The Alliance presented findings from programmes and research at the 2009 HIVAIDS Implementers’ Meeting in Windhoek, Namibia on 10-14 June.

Around 1,500 people attended the event hosted by the Government of Namibia, and co-sponsored by PEPFAR; the Global Fund to Fight AIDS, TB and Malaria; UNAIDS; UNICEF; the World Bank; WHO; and the Global Network of People Living with HIV.

Following the opening ceremony, the first plenary session included a presentation by Zahedul Islam, Director of Treatment, Procurement and Policy at Alliance Ukraine, a linking organisation of the International HIV/AIDS Alliance.

In his presentation Islam discussed civil society engagement in the development and implementation of national HIV programmes in Ukraine, with particular focus on the successful implementation of a Global Fund Round 1 grant of $100 million and a further $140 million Round 6 programme managed by Alliance Ukraine.

“Our unique experience shows the scale of what can be achieved by civil society organisations,” he said. “People from many other countries echoed the challenges we have faced, and were keen to learn how we met them.”

Among the poster presentations, the International HIV/AIDS Alliance Uganda shared lessons from its Networks Project, highlighting the key role of people living with HIV in strengthening linkages between health facilities and community level services.

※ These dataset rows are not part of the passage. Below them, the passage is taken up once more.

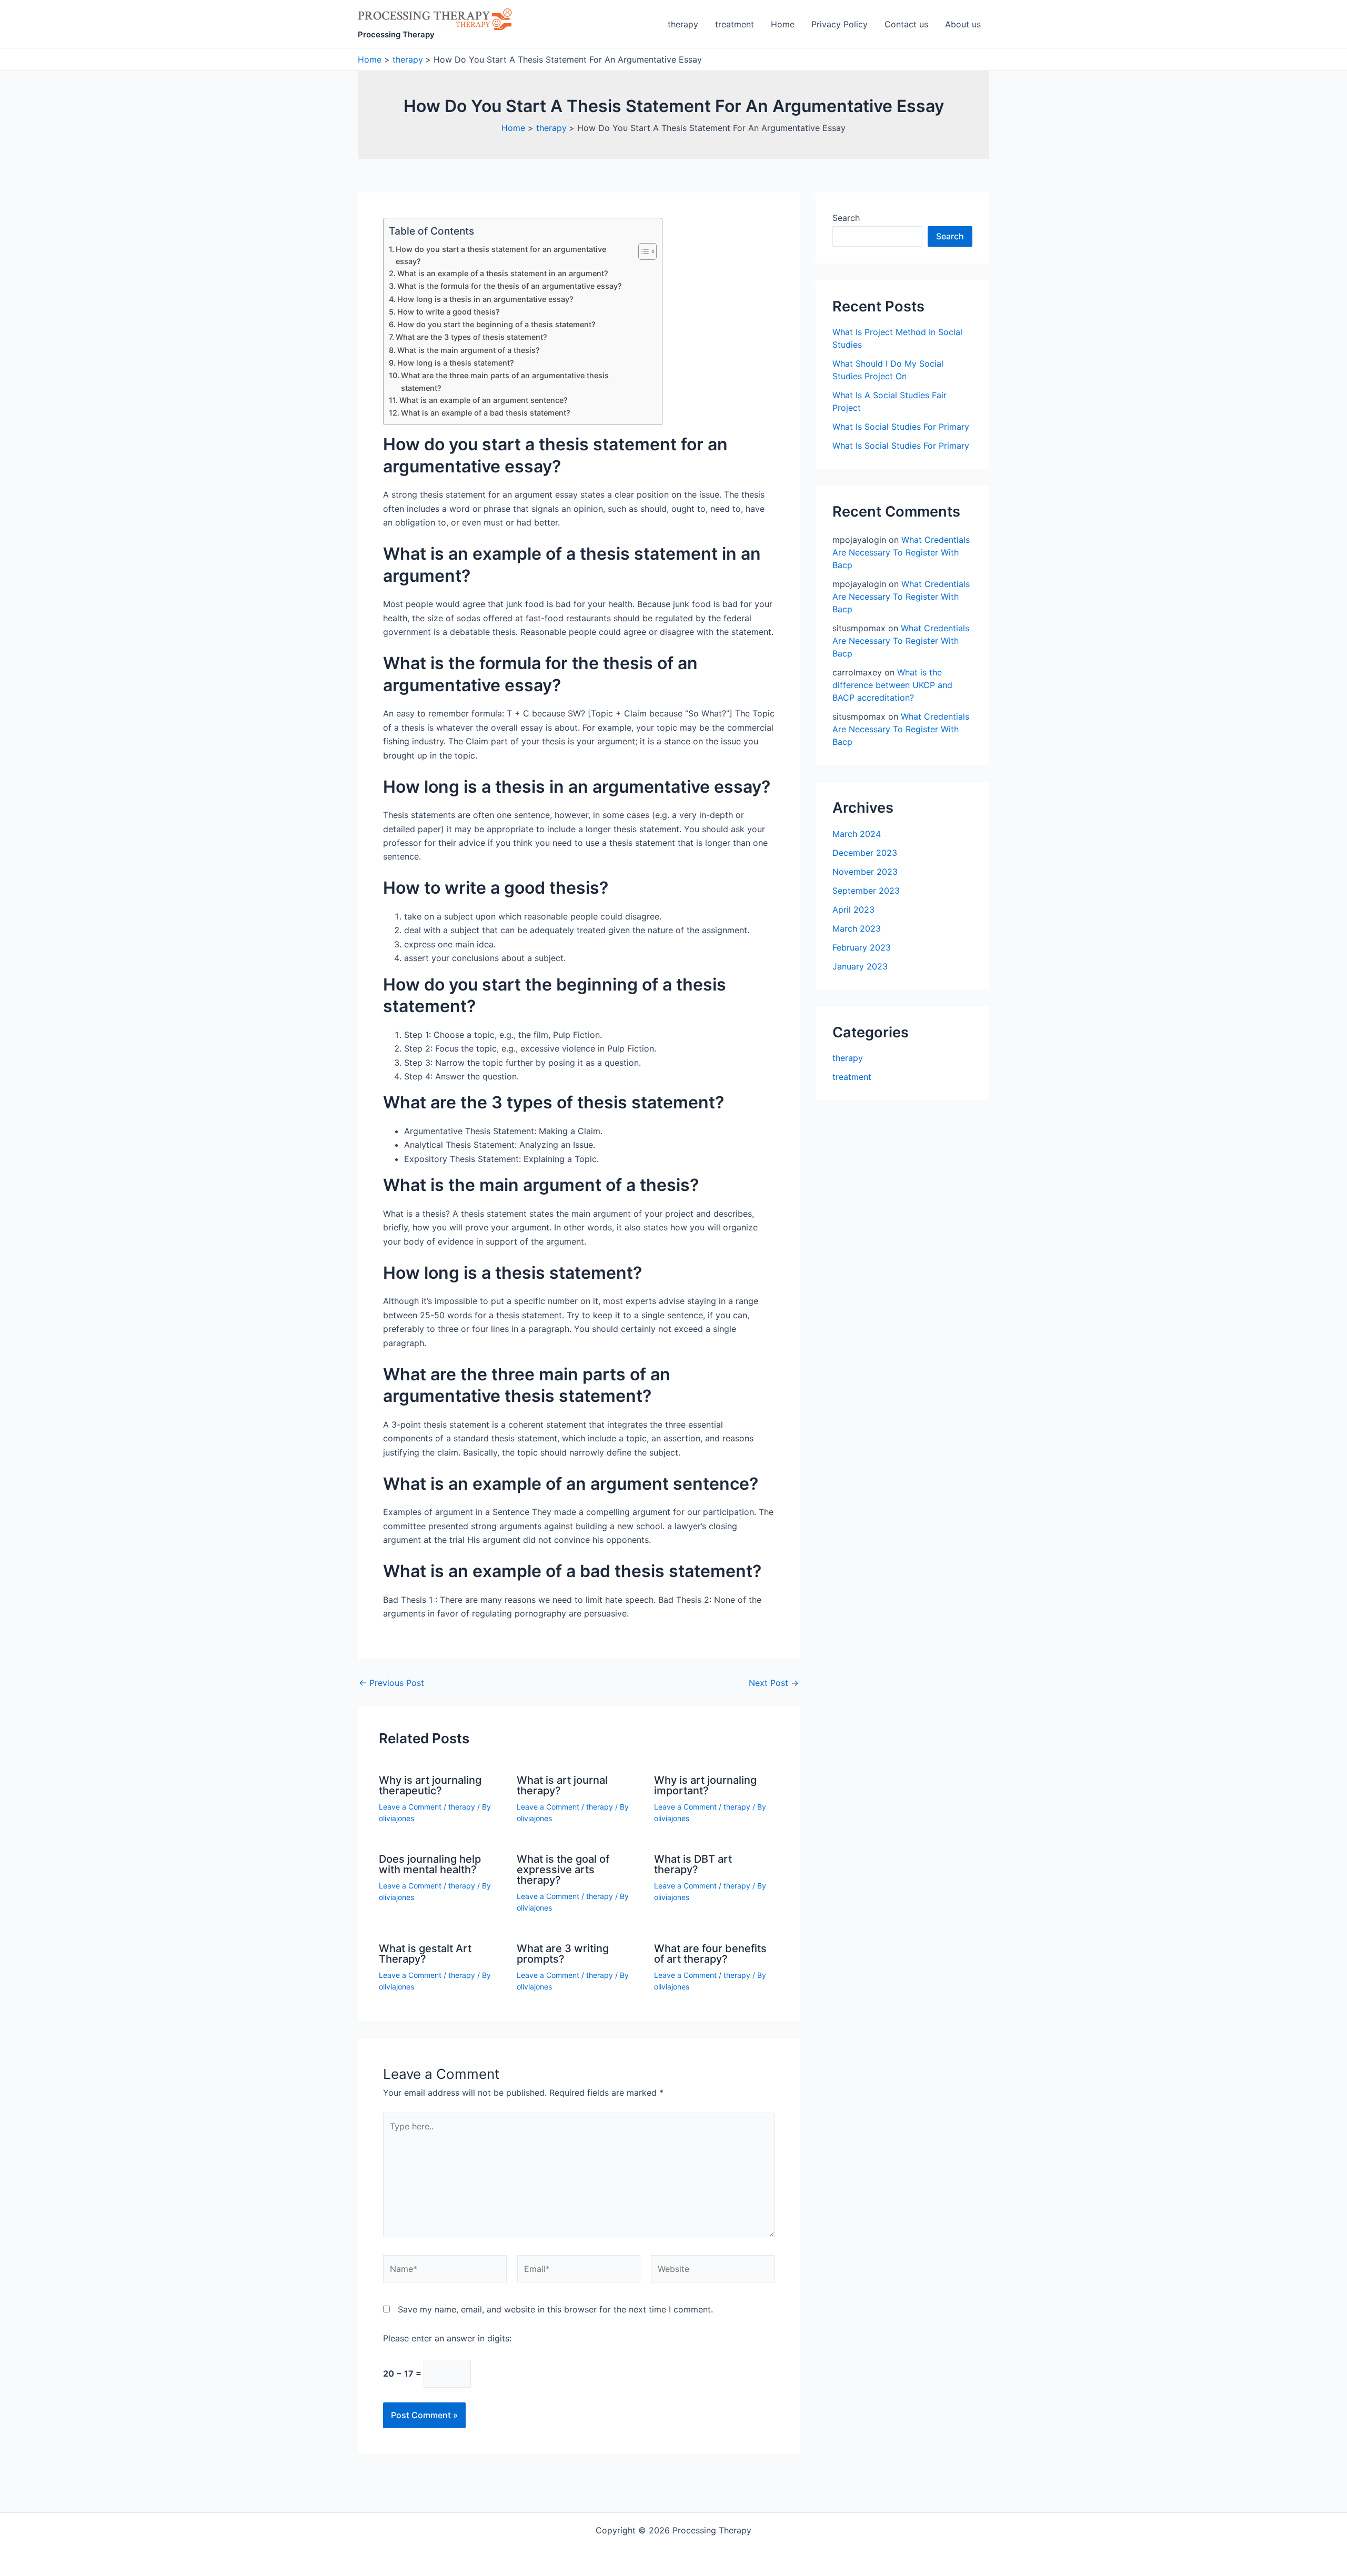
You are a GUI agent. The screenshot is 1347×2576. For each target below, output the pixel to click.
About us (963, 24)
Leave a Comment (410, 1806)
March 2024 (856, 834)
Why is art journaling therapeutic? (430, 1785)
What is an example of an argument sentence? (483, 400)
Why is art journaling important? (705, 1785)
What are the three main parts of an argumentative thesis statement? (505, 381)
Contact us (906, 24)
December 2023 (864, 852)
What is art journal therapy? (562, 1785)
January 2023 (860, 966)
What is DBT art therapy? (693, 1864)
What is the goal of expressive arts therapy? (563, 1869)
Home (783, 24)
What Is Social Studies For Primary (900, 426)
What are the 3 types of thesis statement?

The Caribbean HIV/AIDS Alliance also presented findings from research among women working in the industrial estates of St Kitts. This study, conducted with the University of California, San Francisco, investigated the feasibility of interventions to reduce risk of HIV infection in the context of widespread gender inequality.

Alliance participants at the meeting noted a renewed focus on reaching and delivering services to most at risk populations, notably including men who have sex with men in Africa.

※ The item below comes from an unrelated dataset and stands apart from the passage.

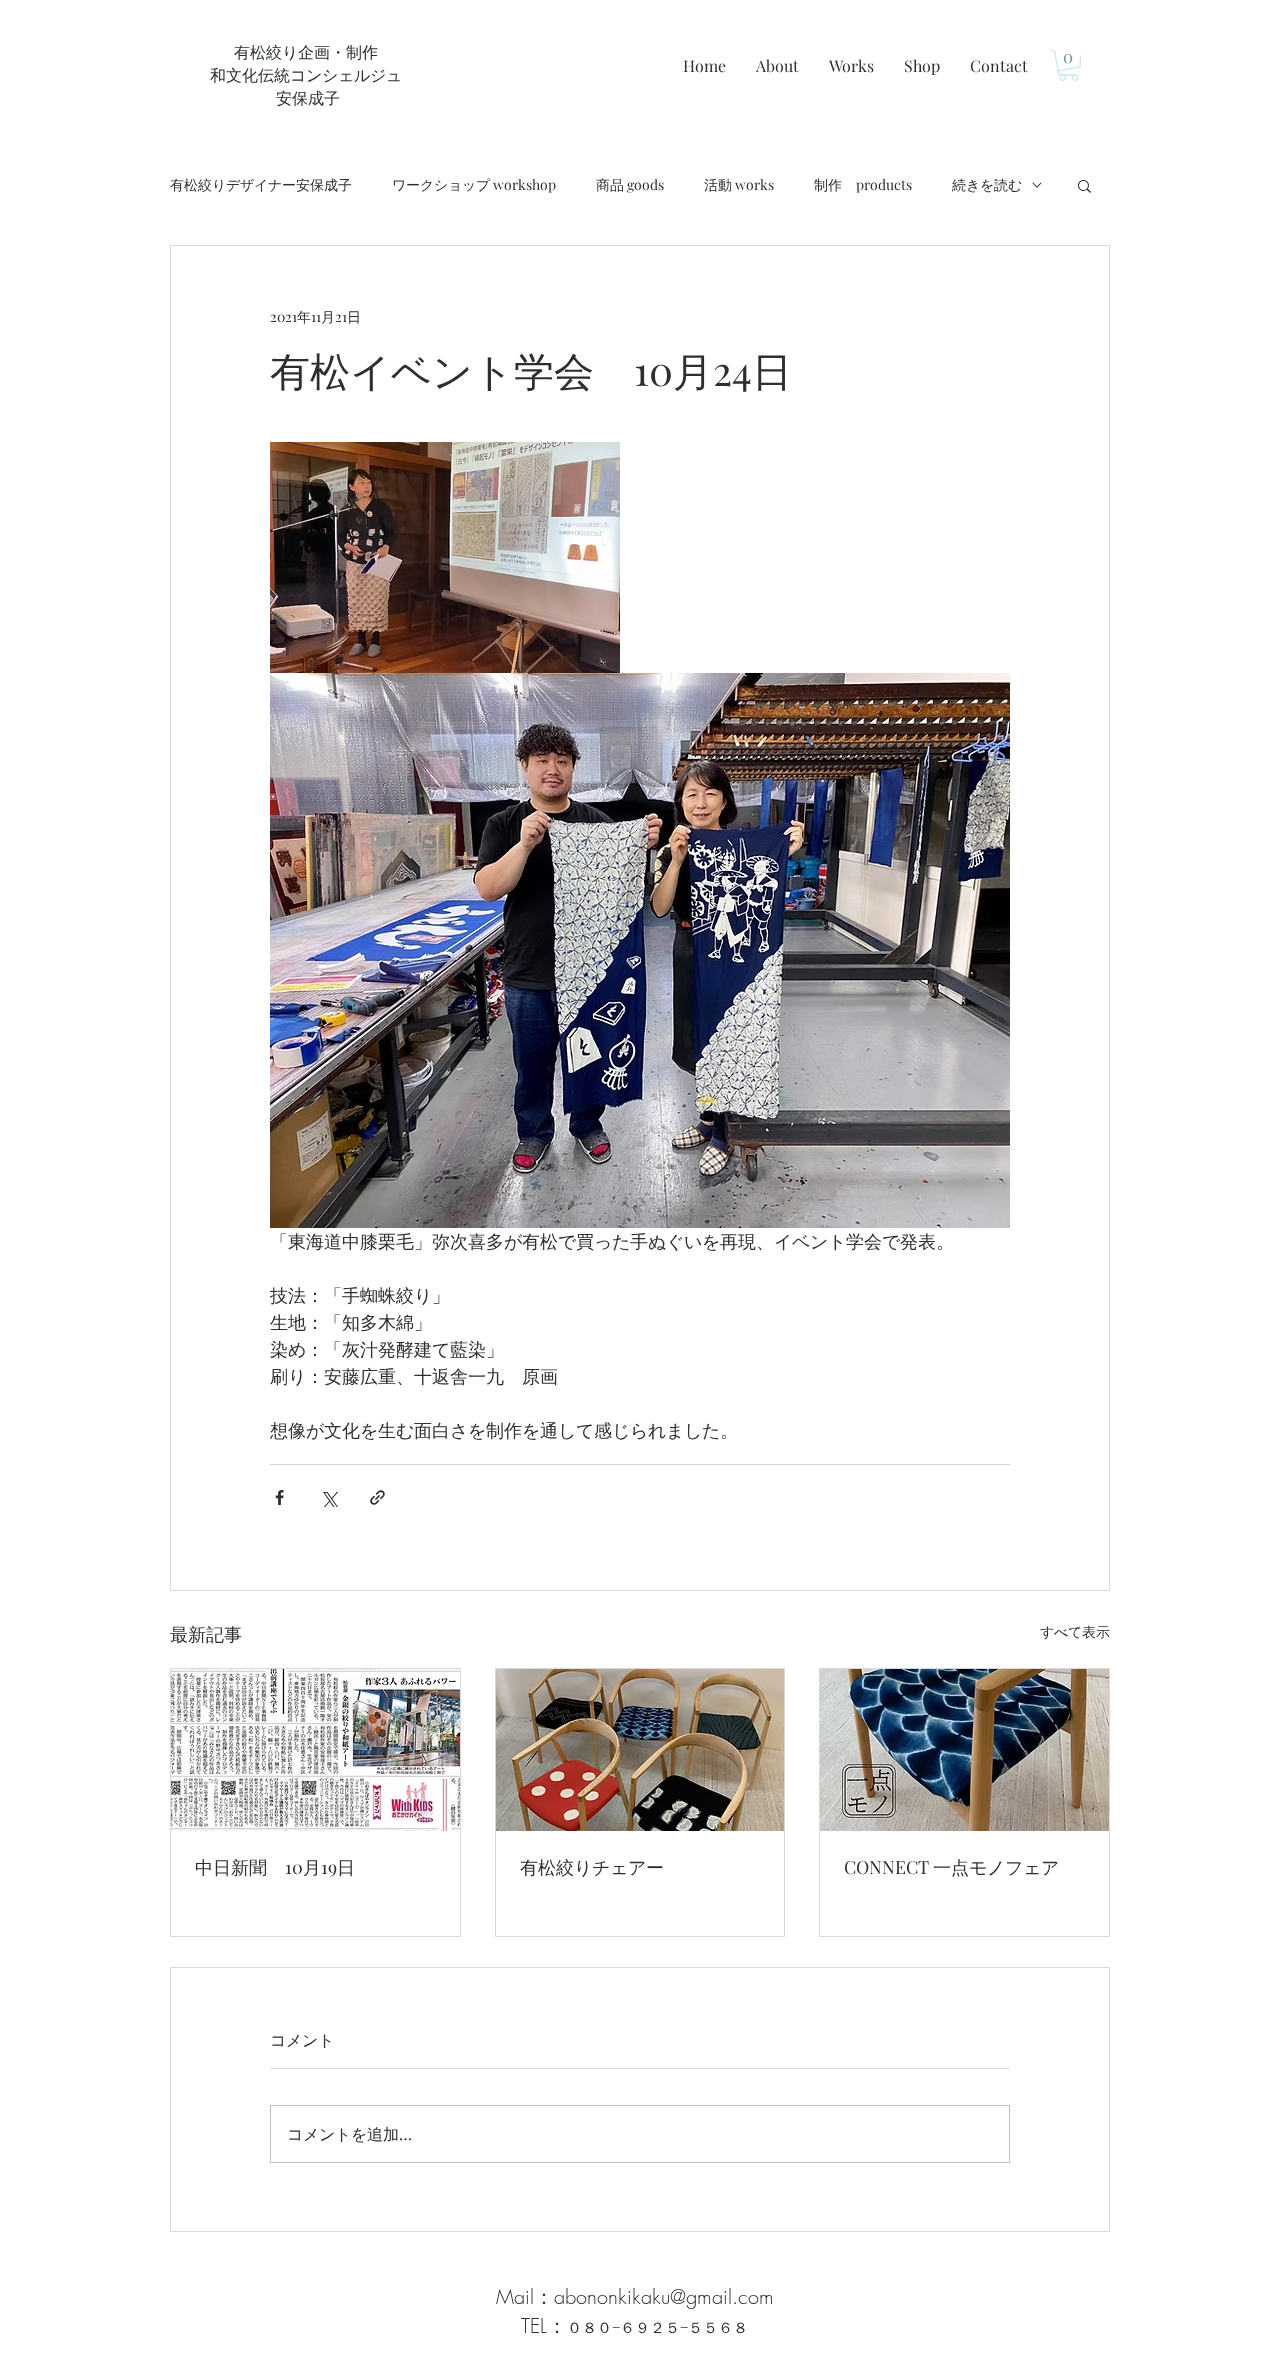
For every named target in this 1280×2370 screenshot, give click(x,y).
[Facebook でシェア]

“There was a push for implementers to ‘return to the evidence’ and develop programmes based on their local epidemiological profile,” said Natasha Sakolsky, the Alliance’s US Director.

“I was also pleased to see a clear prioritization of linkages between sexual and reproductive health, human rights and HIV.”

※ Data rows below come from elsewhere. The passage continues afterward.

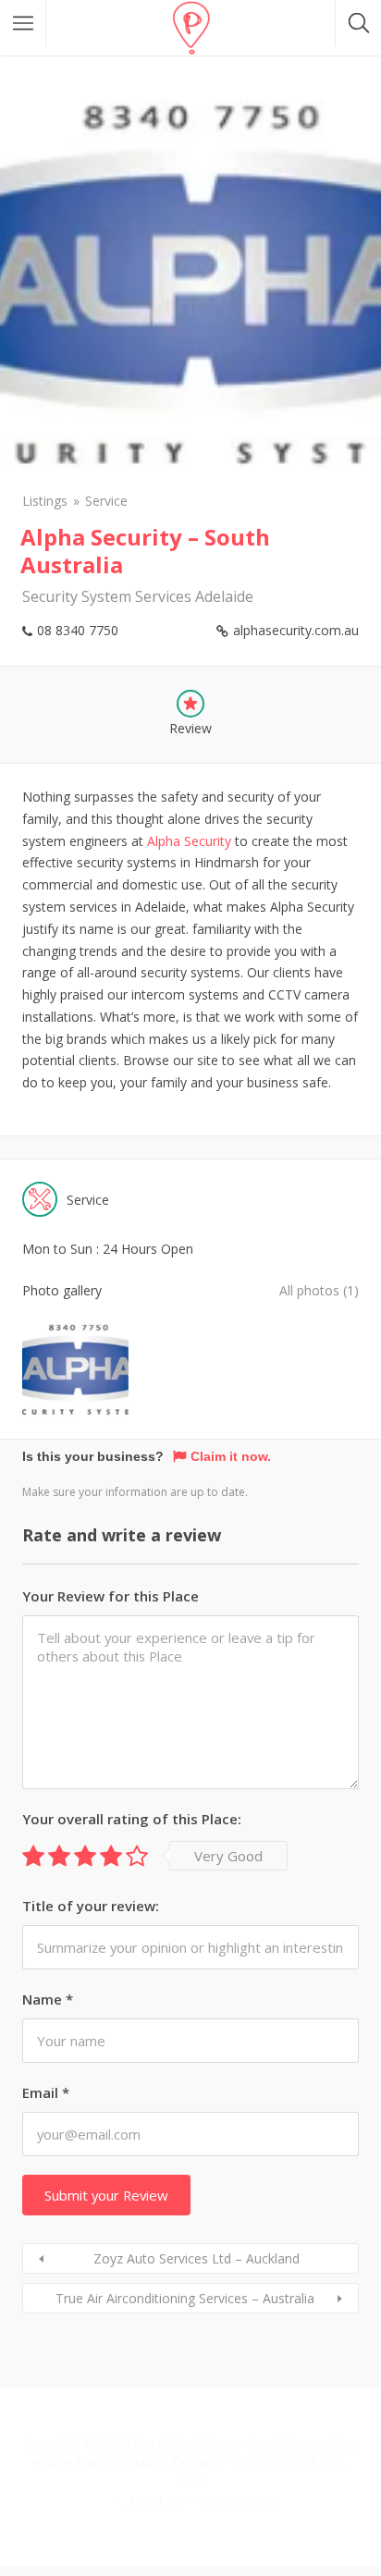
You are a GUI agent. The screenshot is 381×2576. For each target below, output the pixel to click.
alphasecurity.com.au (296, 630)
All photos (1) (319, 1290)
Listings (45, 500)
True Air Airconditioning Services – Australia (184, 2298)
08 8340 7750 (77, 630)
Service (106, 500)
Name (47, 1999)
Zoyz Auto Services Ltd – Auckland (196, 2258)
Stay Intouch (240, 2501)
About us (154, 2501)
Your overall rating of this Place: (131, 1818)
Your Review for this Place (110, 1596)
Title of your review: (90, 1905)
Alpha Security (189, 841)
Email (45, 2092)
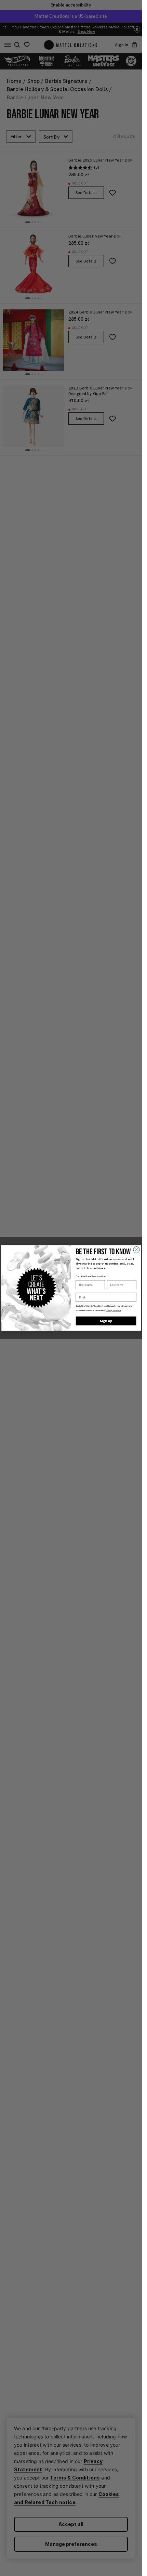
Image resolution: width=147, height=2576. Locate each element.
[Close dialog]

In keeping with the meeting’s theme of building effective partnerships, PEPFAR representatives expressed commitment to longer term approaches to HIV prevention and care, embedded in the initiative’s Partnership Frameworks.

PEPFAR, the Global Fund and the World Bank also gave their views on the impact of the current financial crisis during a plenary session. Participants discussed ways of doing more for less, such as harnessing the potential of the private sector.

Prior to the main event, Alliance representatives attended a one-day meeting to support more effective civil society participation and leadership at the Implementers’ Meeting. Key issues that emerged as major challenges in the fight against AIDS included stigma, criminalisation of HIV transmission, and addressing the needs of young people.